The multimillionaire watch and jewelry entrepreneur had his heart set on the LaFerrari Aperta, the open-top version of the ferocious Italian V-12 supercar. It would cost $2.2 million, and only 200 would be built.

Lee reckoned he had a good shot at getting one. After all, he already owned a garage full of Ferraris, many bought directly from the factory, part of a $50 million car collection he had spent years assembling.

He had a solid relationship with a powerful local Ferrari dealer. He had visited the Ferrari factory and attended the Ferrari driving school in Italy. He had purchased and restored vintage Ferraris and shown them at the Pebble Beach show in California and other exclusive concourse events.

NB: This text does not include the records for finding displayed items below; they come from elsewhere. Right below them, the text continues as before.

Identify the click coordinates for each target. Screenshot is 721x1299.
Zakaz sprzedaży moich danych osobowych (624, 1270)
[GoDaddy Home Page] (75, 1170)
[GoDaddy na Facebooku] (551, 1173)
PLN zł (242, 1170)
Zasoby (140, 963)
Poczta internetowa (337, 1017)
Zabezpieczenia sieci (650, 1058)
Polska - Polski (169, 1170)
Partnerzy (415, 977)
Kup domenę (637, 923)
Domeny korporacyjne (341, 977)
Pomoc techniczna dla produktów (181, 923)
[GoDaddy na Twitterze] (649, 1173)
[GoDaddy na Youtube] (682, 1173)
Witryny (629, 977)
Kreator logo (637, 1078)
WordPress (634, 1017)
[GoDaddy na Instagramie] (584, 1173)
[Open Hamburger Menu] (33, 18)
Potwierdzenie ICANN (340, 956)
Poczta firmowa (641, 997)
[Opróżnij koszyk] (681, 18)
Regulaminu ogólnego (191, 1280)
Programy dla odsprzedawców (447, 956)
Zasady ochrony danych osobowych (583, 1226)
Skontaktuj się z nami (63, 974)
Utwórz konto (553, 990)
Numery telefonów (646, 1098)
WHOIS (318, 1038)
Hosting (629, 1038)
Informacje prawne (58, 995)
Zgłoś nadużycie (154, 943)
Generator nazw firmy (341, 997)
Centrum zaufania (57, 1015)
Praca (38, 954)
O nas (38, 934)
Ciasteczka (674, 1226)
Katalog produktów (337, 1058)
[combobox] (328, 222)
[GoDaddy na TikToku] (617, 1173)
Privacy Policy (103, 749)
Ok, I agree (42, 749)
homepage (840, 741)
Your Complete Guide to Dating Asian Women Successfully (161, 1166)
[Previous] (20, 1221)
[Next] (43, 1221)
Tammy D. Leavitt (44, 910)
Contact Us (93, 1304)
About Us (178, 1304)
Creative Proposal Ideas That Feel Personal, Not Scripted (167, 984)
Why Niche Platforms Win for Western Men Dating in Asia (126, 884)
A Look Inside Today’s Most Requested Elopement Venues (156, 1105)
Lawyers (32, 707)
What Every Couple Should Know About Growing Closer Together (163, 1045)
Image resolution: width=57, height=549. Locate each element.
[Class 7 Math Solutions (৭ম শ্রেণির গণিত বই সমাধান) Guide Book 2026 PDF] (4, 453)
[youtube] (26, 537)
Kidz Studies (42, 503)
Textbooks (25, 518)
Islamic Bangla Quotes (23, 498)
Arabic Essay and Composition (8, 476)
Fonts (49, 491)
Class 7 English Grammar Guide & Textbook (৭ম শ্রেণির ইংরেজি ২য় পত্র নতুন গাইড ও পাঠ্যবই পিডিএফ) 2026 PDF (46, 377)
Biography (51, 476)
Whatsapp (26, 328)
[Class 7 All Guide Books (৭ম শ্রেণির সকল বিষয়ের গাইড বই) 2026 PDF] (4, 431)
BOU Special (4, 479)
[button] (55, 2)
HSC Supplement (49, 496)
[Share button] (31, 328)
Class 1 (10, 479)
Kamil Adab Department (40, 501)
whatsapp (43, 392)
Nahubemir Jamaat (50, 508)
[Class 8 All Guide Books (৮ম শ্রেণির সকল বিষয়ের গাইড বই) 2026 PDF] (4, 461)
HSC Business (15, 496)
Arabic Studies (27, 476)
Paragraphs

He also recently had ordered four new Ferraris, hoping to improve his chances of getting on the exclusive and secret list of car collectors allowed to purchase one of the limited-run LaFerrari Aperta convertibles.

But Ferrari turned him down.

Arguably the world’s most recognizable exotic carmaker, Ferrari has mastered the art of exclusivity.

The lowest-priced vehicle in the current lineup is the California T, at about $210,000. By occasionally offering a high-priced, limited run of special sports cars, affordable to the 1 percent but offered only to a select few, the company adds catnip to its cachet — rewarding its most ardent consumers while beckoning new buyers to more quotidian cars offered at lower prices and in higher volume.

It’s a successful supply-and-demand formula. Last year, the company shipped only 8,014 cars worldwide, but reported net revenue of $3.4 billion. In other words, Ferrari can afford to be choosy about who gets its best cars.

“If you are not a current or previous Ferrari owner, you have no chance at all,” said collector David Christian, who for decades has raced and owned elite Italian cars. “I don’t care how much money you have.”

Lee doesn’t know exactly why he was denied a chance to buy an Aperta, and Ferrari declined to comment, except to say Lee was a valued client.

Bruce Meyer, a collector and member of the Petersen Automotive Museum board, sympathizes with the storied Italian company’s effort to control its own destiny.

“They’ve tried to keep their cars in the right hands, and they’ve done a good job of maintaining a brand of exclusivity,” said Meyer, who keeps several highly valuable Ferraris in his Beverly Hills stable.